I've tried to express my problem using an analogy.
Let's assume that each result is an article and has multiple dimensions like author, topic, conference (if that's a publication), hosted website, etc.
Some sample queries:
"information retrieval papers at IEEE by authorXYZ": three dimensions {topic, conf-name, authorname}
"ACM paper by authoABC on design patterns" : three dimensions {conf-name, author, topic}
"Multi-threaded programming at javaranch" : two dimensions {topic, website}
I've to identify those dimensions and corresponding keywords in a big query before I can retrieve the final result from the database.
Points
- I've access to all the possible values to all the dimensions. For example, I've all the conference names, author names, etc.

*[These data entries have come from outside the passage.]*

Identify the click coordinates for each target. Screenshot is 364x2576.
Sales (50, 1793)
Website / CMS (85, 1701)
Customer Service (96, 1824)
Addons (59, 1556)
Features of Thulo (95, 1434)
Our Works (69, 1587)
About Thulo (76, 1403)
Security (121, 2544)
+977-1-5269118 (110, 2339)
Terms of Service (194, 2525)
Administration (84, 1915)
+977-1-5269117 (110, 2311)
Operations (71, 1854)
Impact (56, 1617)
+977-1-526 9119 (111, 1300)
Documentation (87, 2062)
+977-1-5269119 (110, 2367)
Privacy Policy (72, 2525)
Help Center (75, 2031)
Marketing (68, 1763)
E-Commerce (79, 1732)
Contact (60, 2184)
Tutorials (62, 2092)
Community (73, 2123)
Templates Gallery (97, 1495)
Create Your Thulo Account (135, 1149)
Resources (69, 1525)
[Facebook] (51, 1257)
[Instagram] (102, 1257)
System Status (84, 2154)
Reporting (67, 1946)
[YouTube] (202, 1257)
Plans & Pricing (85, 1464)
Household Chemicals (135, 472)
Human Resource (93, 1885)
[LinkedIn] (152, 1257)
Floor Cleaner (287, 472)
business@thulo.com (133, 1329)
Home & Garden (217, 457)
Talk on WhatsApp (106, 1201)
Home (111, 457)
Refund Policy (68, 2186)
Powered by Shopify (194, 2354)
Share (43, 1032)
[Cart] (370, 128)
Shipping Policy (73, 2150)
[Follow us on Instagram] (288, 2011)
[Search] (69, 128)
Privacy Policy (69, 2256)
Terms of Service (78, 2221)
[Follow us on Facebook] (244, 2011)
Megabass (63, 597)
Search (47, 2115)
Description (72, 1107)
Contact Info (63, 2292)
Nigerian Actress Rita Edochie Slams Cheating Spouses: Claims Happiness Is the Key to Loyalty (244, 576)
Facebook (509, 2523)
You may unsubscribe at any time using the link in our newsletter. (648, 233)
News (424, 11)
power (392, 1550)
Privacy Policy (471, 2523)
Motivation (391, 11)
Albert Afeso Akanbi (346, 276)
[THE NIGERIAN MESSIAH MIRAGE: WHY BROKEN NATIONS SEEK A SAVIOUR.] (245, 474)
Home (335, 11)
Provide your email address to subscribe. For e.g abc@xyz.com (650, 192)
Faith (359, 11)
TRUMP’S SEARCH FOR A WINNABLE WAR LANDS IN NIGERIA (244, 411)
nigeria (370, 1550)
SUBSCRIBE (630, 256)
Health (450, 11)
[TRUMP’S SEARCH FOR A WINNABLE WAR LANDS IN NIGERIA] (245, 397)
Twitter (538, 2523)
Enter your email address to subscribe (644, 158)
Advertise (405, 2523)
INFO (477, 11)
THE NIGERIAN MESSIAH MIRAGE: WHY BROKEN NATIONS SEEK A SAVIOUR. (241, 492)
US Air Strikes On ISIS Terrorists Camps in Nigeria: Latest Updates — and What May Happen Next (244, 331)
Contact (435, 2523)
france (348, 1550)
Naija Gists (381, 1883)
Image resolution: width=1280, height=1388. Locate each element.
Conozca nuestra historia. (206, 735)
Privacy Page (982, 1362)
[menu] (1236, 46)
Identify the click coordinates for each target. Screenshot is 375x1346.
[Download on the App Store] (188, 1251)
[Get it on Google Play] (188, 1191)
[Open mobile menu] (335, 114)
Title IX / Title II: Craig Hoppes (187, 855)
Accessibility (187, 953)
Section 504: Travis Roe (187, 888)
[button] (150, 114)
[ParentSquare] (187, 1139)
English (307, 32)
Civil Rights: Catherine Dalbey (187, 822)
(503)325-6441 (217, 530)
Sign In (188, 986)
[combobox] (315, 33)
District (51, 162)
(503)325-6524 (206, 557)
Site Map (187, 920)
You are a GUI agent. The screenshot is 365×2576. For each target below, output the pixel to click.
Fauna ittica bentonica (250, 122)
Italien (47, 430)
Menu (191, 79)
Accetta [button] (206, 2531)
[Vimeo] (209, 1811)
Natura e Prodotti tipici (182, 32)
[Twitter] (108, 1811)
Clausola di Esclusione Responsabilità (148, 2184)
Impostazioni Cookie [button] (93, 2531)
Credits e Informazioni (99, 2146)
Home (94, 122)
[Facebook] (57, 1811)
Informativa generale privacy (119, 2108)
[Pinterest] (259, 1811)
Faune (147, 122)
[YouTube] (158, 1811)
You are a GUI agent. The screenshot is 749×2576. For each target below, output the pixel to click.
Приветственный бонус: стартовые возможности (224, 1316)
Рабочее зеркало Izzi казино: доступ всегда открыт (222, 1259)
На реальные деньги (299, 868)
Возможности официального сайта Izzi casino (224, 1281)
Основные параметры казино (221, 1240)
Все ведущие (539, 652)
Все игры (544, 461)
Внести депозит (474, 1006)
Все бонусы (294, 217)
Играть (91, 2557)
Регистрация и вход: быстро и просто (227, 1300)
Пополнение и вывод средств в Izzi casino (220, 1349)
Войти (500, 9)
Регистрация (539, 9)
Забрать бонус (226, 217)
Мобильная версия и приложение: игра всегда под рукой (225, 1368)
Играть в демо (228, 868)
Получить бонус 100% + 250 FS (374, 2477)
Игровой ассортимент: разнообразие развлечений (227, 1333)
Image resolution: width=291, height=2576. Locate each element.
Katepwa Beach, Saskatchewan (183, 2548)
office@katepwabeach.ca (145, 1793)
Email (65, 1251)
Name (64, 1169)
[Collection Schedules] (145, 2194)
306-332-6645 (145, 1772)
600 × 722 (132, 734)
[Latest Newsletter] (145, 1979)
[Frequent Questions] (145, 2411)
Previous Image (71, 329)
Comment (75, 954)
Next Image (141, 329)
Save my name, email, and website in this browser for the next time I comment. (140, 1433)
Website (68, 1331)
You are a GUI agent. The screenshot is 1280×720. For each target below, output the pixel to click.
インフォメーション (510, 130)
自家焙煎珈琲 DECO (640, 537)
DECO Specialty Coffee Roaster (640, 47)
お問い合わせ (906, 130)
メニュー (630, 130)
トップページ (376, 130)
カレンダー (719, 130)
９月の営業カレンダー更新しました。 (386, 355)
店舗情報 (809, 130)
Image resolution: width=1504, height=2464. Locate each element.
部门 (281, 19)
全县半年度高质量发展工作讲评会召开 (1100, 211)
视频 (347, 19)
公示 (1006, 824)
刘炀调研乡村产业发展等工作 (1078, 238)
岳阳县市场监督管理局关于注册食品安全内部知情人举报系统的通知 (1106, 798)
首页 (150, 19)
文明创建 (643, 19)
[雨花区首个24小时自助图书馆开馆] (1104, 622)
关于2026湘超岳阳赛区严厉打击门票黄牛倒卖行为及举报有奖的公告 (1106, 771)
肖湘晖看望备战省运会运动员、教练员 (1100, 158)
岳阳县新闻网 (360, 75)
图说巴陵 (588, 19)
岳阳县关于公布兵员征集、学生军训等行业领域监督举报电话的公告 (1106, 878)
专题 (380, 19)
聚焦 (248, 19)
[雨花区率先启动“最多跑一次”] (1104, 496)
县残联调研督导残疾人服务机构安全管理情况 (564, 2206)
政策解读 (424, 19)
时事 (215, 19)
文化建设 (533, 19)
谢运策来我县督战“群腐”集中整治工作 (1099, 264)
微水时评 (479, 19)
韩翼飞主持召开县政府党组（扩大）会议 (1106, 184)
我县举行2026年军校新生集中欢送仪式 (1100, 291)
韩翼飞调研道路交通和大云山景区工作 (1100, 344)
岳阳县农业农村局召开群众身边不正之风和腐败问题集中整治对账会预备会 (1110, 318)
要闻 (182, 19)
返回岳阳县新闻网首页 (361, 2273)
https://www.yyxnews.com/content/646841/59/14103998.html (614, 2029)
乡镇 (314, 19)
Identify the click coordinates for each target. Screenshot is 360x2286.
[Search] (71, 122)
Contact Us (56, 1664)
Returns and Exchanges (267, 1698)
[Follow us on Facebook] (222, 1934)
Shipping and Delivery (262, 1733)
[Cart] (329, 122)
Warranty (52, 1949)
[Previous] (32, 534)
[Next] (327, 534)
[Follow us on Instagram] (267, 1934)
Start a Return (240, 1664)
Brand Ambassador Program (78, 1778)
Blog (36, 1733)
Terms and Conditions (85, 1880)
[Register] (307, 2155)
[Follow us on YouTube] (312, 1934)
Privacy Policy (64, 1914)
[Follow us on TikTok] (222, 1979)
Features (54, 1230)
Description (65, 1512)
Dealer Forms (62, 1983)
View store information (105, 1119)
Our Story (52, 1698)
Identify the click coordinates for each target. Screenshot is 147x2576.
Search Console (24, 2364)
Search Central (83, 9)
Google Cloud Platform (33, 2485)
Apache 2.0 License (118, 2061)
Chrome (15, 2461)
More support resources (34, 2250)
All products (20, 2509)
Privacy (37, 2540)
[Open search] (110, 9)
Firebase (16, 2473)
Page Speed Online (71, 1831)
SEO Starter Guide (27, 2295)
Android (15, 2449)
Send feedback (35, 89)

- There's very little overlap of terms across dimensions.
My approach (naive)
Using Lucene, index all the keywords in each dimension with a dedicated field called "dimension" and another field with actual value. Ex:
1) {name:IEEE, dimension:conference}, etc.
2) {name:ooad, dimension:topic}, etc.
3) {name:xyz, dimension:author}, etc.
- Search the index with the query as-it-is.
- Iterate through results up to some extent and recognize first document with a new dimension.
Problems
- Not sure when to stop recognizing the dimensions from the result set. For example, the query may contain only two dimensions but the results may match 3 dimensions.
- If I want to include spell-checking as well, it becomes more complex and the results tend to be less accurate.
References to papers, articles, or pointing-out the right terminology that describes my problem domain, etc. would certainly help.
Any guidance is highly appreciated.